### OBJECTIVE
Reproduce the passage from the forum thread of jokes word for word, from "Eugein Offord" to "year.... :( Never again...".

### PASSAGE GIVEN

· · ·

It really was the wurst case scenario......
Eugein Offord
29-09-2011, 22:00
Been reading a boring book on the history of Glue......................I'm stuck on the second page :cry:
The new Bill J
29-09-2011, 22:06
A rubber band pistol was confiscated from algebra class, because it was a weapon of math disruption!
I went on a once in a lifetime holiday last year.... :( Never again...
What's the best date to bring on a picnic? One who will arch her back so your balls don't get grass-stained.
modfather
30-09-2011, 10:05
not sure if will fit here but i think its funny.
my willy is so small its inverted ,do that mean im a cnut :laugh::laugh::D
a guy in a pub tried to sell me a photo of mt everest for £1000, I said "thats abit steep"
i went on ebay last night whilst drunk and ordered 100 cases of tippex................... Big mistake!
Alastair
30-09-2011, 21:26
i went on ebay last night whilst drunk and ordered 100 cases of tippex................... Big mistake!
:laugh:
Awesome!

· · ·

### DATA ROWS
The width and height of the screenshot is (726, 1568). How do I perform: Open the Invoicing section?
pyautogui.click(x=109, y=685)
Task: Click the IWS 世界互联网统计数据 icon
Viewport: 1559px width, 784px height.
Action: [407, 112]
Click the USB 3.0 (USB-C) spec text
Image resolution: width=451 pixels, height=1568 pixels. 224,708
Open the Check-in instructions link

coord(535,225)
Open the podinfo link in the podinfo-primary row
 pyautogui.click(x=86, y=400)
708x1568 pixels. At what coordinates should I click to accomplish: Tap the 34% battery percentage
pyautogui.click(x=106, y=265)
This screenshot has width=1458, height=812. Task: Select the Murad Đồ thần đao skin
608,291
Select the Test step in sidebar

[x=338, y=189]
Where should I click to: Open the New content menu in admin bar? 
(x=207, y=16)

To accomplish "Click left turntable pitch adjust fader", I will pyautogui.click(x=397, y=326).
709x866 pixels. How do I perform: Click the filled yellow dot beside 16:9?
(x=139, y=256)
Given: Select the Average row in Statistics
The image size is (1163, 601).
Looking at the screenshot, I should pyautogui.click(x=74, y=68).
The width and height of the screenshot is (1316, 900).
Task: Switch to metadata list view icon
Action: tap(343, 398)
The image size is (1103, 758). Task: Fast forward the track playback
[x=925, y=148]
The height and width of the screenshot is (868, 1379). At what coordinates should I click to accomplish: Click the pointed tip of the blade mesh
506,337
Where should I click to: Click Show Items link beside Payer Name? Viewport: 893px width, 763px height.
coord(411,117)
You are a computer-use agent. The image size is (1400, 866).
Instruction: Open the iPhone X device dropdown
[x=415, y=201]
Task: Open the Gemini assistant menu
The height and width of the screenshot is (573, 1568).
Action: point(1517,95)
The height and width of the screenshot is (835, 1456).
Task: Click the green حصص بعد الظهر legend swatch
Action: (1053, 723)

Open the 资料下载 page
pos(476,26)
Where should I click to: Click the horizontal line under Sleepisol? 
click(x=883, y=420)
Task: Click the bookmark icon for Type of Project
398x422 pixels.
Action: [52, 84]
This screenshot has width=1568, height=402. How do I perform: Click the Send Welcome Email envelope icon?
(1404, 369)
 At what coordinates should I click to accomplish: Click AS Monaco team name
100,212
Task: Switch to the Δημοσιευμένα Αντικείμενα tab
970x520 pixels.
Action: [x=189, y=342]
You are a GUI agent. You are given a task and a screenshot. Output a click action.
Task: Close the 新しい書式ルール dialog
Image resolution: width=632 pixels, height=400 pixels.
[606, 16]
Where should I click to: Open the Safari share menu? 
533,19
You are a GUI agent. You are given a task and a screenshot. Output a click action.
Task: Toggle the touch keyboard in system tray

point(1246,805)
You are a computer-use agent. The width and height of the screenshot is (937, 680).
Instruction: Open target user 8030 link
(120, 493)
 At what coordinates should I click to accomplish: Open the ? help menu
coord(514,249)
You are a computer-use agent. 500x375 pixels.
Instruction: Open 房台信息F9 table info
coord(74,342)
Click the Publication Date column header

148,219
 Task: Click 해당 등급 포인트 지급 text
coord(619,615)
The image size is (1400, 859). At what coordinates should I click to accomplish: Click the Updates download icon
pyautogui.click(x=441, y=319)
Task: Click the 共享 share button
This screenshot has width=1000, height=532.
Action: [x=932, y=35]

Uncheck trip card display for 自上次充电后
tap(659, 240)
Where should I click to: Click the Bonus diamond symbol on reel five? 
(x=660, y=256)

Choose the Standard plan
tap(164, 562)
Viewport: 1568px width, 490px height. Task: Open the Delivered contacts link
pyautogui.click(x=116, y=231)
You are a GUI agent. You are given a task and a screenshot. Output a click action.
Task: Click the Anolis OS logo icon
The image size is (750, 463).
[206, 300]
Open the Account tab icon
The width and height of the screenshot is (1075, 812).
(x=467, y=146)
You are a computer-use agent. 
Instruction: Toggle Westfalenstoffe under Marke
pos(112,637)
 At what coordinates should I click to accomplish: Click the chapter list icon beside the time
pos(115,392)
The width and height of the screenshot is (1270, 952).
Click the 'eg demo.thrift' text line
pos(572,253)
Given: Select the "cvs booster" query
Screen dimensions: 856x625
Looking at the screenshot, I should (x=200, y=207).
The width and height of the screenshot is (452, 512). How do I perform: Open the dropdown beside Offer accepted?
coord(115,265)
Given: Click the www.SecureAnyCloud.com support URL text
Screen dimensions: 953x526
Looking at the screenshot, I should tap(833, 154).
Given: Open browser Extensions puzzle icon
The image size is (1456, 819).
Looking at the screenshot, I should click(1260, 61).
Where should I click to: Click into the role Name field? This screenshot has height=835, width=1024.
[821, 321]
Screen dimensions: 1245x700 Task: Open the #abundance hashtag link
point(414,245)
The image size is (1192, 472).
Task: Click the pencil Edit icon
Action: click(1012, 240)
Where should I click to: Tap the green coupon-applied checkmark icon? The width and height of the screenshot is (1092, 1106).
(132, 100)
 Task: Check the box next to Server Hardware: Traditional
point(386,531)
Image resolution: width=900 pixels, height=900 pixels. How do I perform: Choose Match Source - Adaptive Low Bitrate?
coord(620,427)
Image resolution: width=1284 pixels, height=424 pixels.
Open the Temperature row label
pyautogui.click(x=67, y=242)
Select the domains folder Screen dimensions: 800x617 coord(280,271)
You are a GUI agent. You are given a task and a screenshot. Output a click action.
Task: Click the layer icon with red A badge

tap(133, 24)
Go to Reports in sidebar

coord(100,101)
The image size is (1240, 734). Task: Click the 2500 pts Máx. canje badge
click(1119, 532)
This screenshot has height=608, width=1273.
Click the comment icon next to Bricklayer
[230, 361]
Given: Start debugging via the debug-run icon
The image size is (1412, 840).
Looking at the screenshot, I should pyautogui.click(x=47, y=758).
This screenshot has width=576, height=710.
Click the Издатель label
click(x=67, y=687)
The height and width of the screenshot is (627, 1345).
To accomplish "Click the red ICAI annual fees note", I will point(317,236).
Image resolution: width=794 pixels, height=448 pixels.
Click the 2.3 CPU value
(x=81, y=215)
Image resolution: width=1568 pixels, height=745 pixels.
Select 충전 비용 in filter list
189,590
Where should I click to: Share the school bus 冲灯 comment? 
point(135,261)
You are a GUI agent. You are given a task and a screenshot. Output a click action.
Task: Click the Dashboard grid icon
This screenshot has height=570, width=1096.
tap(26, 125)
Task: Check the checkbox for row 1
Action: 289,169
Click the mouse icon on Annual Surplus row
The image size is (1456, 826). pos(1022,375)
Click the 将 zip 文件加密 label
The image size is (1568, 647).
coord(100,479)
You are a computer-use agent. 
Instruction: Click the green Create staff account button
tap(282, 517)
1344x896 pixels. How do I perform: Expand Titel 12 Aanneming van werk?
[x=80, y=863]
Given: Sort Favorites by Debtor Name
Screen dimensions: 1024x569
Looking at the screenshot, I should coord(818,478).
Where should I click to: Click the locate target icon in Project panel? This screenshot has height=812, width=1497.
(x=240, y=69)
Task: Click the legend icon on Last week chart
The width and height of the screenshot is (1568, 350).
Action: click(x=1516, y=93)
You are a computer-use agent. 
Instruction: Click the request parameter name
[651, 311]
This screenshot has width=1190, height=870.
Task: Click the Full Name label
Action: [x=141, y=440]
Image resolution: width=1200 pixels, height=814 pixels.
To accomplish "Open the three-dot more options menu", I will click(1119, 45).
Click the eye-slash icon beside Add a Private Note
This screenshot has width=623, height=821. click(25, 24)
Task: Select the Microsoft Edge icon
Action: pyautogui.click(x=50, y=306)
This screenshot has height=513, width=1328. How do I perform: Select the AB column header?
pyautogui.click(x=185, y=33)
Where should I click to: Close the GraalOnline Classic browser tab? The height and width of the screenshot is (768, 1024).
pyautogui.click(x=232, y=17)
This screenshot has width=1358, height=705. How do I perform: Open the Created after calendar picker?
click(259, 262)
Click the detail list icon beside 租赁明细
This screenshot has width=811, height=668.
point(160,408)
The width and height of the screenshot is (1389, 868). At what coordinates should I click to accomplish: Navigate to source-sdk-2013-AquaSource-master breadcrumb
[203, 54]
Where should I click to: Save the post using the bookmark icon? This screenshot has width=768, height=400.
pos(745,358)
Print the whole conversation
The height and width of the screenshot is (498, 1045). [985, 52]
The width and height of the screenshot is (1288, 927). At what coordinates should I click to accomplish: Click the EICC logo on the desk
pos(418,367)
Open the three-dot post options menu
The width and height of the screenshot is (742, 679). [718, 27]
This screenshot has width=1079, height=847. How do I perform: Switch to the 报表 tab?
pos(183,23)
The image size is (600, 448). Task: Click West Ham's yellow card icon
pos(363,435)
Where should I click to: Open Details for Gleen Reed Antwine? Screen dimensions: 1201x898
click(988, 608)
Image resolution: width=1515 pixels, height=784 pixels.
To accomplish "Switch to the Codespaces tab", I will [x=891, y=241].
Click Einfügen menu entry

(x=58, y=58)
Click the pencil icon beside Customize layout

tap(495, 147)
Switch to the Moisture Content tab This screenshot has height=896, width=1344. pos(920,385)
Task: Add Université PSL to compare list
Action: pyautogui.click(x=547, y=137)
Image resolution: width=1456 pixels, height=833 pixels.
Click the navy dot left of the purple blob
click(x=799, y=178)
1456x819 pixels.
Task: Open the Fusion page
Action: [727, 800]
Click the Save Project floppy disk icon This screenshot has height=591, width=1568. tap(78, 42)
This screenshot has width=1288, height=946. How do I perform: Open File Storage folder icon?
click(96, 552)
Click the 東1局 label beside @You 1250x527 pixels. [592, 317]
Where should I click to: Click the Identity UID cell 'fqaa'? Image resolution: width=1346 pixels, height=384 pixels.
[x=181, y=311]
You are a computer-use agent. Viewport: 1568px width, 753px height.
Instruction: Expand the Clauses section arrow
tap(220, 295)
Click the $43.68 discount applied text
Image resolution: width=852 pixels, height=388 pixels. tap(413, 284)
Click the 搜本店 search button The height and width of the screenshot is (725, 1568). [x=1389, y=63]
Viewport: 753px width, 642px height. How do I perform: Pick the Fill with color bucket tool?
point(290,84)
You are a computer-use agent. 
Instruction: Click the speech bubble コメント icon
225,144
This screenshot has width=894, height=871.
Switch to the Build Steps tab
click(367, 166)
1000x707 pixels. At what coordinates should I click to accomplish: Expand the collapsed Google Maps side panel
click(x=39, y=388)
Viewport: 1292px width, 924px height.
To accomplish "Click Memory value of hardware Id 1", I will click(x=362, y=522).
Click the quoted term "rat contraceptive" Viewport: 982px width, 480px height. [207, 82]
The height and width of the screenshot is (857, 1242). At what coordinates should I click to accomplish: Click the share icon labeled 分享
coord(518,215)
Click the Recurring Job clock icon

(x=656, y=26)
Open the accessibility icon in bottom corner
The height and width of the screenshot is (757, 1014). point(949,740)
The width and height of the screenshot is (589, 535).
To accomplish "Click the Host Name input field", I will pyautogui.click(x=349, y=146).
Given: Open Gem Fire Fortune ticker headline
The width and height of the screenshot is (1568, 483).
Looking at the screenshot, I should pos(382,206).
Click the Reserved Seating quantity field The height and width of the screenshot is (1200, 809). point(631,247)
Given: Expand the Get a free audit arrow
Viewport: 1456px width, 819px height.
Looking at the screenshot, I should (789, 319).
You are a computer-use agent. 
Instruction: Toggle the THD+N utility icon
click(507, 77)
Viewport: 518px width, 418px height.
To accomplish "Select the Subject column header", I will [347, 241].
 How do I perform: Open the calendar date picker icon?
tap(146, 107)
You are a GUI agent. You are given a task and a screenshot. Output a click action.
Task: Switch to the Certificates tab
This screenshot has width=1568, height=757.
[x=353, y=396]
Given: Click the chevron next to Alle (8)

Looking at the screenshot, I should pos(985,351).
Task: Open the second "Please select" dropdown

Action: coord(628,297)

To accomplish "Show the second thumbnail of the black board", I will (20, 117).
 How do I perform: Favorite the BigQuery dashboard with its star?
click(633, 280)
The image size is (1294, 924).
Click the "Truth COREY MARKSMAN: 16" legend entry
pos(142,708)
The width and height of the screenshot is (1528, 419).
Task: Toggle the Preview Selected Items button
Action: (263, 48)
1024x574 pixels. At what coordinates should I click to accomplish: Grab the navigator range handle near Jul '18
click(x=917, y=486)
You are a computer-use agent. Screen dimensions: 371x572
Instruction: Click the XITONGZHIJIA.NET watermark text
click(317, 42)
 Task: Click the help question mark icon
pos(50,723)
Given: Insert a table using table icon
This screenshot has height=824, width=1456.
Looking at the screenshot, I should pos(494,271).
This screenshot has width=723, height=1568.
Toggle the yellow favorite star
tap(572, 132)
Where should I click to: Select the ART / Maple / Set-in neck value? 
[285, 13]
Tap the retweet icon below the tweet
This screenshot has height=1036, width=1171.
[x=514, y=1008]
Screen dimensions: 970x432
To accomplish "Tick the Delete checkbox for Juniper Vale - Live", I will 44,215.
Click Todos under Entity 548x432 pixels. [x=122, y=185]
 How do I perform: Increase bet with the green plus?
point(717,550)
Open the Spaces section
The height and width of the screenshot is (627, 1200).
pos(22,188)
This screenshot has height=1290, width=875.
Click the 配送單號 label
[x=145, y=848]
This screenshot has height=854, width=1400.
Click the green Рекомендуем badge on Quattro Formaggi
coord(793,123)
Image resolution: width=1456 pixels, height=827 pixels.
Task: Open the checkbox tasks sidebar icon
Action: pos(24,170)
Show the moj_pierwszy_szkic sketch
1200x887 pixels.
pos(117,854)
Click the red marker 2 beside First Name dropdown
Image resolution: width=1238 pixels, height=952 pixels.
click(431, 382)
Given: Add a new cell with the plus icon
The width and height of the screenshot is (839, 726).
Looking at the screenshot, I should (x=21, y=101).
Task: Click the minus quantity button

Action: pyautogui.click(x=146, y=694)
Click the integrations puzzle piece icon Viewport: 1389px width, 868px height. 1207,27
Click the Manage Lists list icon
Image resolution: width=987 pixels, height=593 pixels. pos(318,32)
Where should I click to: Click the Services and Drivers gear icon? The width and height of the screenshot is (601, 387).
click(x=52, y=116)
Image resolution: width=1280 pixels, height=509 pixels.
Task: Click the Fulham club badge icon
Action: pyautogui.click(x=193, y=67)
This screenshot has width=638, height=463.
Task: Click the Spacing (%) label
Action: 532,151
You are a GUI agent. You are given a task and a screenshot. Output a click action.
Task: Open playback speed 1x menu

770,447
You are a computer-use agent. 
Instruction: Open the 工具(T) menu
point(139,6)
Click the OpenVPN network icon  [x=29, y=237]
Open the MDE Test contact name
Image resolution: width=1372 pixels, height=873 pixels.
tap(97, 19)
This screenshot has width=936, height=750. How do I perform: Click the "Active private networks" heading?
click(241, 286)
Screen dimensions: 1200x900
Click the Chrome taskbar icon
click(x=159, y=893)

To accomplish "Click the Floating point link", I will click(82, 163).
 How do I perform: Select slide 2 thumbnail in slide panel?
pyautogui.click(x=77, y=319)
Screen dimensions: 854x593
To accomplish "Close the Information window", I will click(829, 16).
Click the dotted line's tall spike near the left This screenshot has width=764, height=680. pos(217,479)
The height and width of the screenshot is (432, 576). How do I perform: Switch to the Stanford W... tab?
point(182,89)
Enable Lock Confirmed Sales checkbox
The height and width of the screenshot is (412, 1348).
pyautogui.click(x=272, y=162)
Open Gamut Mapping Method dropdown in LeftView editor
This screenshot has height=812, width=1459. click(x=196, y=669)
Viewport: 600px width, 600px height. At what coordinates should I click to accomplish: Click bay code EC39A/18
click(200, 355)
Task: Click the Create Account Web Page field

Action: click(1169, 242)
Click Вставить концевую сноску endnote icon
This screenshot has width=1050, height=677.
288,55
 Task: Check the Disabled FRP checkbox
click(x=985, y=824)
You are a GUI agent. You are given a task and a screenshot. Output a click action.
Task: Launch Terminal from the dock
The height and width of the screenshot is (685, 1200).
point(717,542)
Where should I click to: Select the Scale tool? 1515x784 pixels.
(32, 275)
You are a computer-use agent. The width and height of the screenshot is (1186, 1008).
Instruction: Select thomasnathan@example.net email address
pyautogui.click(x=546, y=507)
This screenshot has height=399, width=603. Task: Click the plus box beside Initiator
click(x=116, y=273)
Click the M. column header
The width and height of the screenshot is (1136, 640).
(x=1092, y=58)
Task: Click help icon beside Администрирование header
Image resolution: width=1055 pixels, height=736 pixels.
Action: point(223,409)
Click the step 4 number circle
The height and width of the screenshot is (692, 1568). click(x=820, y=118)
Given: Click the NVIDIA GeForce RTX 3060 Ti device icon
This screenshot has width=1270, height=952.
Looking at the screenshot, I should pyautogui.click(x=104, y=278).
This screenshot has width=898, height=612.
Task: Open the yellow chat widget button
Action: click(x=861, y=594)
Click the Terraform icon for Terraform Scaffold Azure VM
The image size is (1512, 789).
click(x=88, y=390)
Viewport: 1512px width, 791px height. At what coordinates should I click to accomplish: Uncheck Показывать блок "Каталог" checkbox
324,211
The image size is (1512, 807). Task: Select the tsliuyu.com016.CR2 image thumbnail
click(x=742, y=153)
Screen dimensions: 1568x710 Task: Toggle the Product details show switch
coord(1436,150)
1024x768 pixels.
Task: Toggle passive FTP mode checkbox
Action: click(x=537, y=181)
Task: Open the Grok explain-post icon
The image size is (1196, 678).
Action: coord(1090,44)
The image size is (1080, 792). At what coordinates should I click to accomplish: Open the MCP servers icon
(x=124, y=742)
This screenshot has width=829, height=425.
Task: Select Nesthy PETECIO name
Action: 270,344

· · ·

### ANSWER TO THE EXERCISE
Eugein Offord
29-09-2011, 22:00
Been reading a boring book on the history of Glue......................I'm stuck on the second page :cry:
The new Bill J
29-09-2011, 22:06
A rubber band pistol was confiscated from algebra class, because it was a weapon of math disruption!
I went on a once in a lifetime holiday last year.... :( Never again...